BEGIN
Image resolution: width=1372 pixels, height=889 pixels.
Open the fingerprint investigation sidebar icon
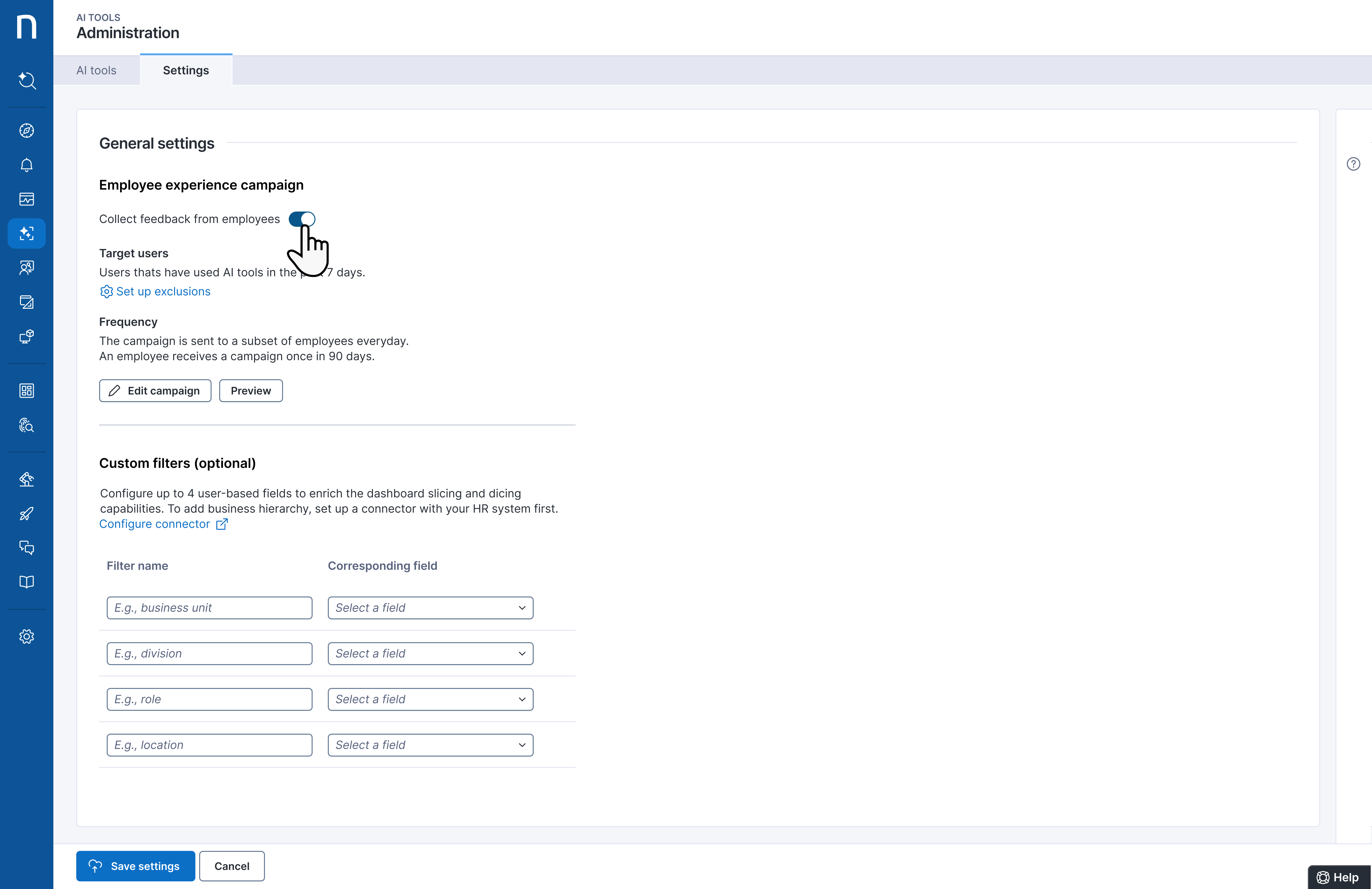26,426
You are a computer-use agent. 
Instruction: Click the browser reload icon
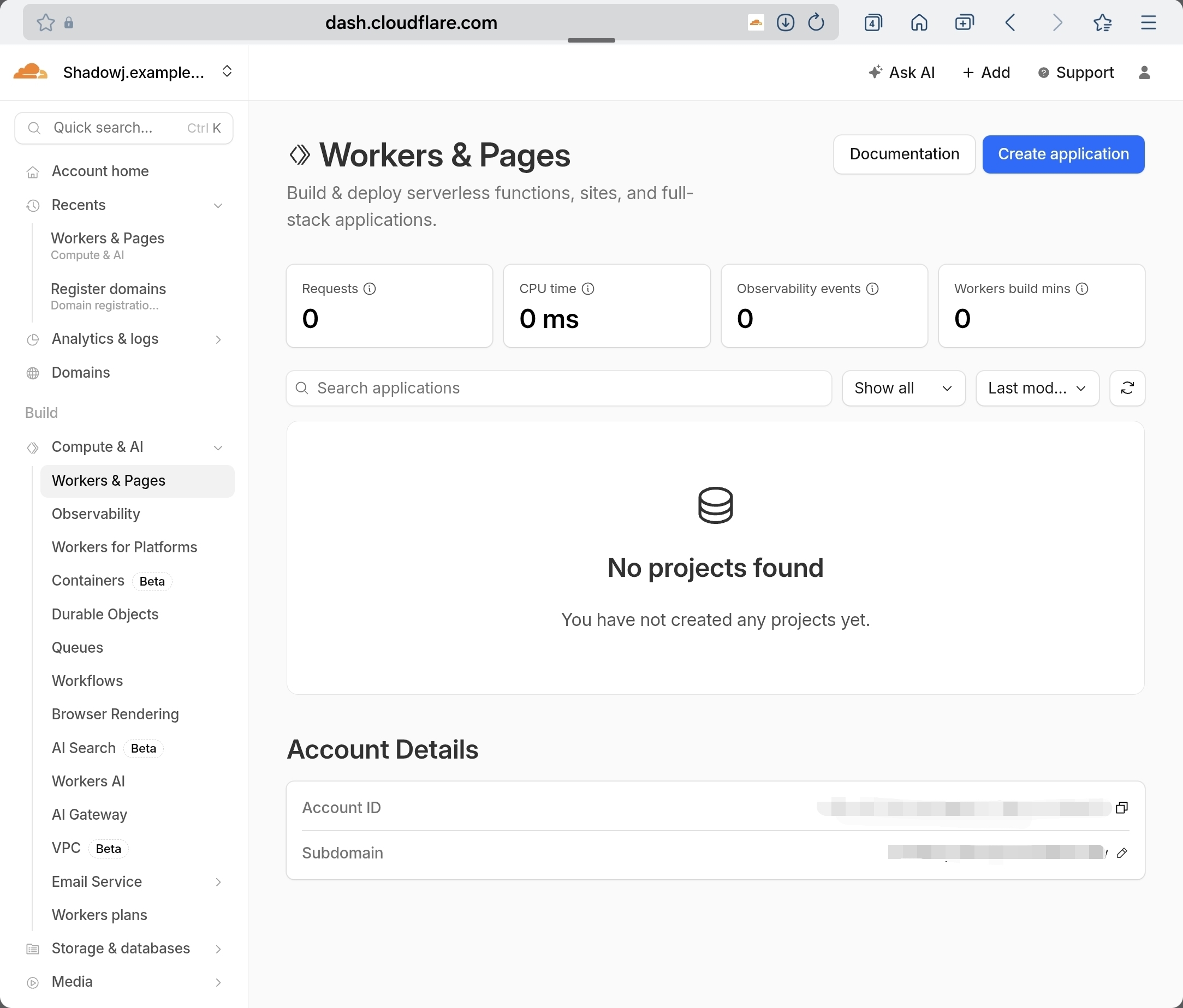tap(817, 22)
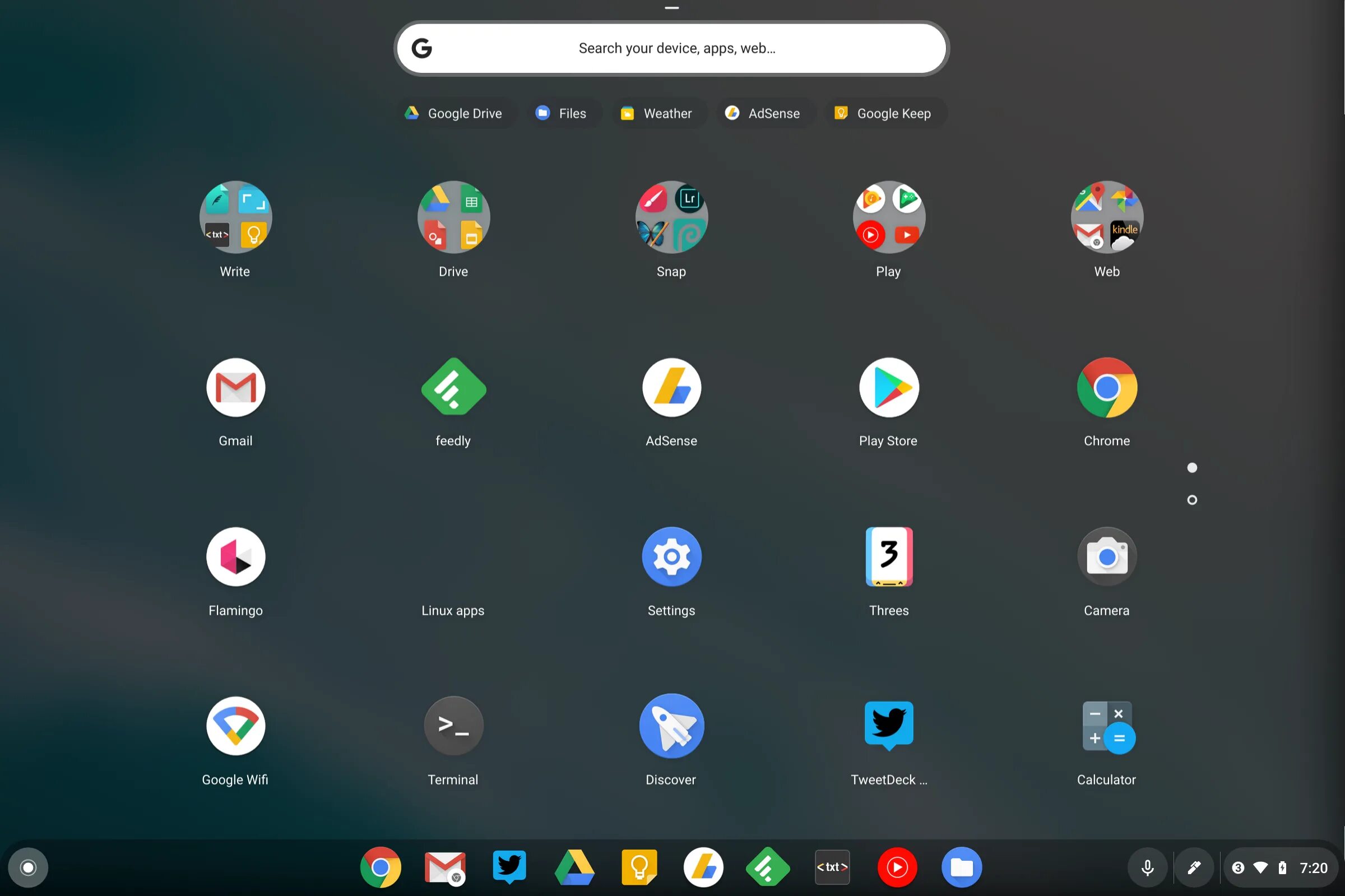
END
▸ **What the task asks**
When you reach the line that contains "You are a computer-use agent." in the records above, copy it and every line after it exactly through the last one, leaving out the pictures.

▸ **Answer section**
You are a computer-use agent. 
Instruction: Click the browser reload icon
tap(817, 22)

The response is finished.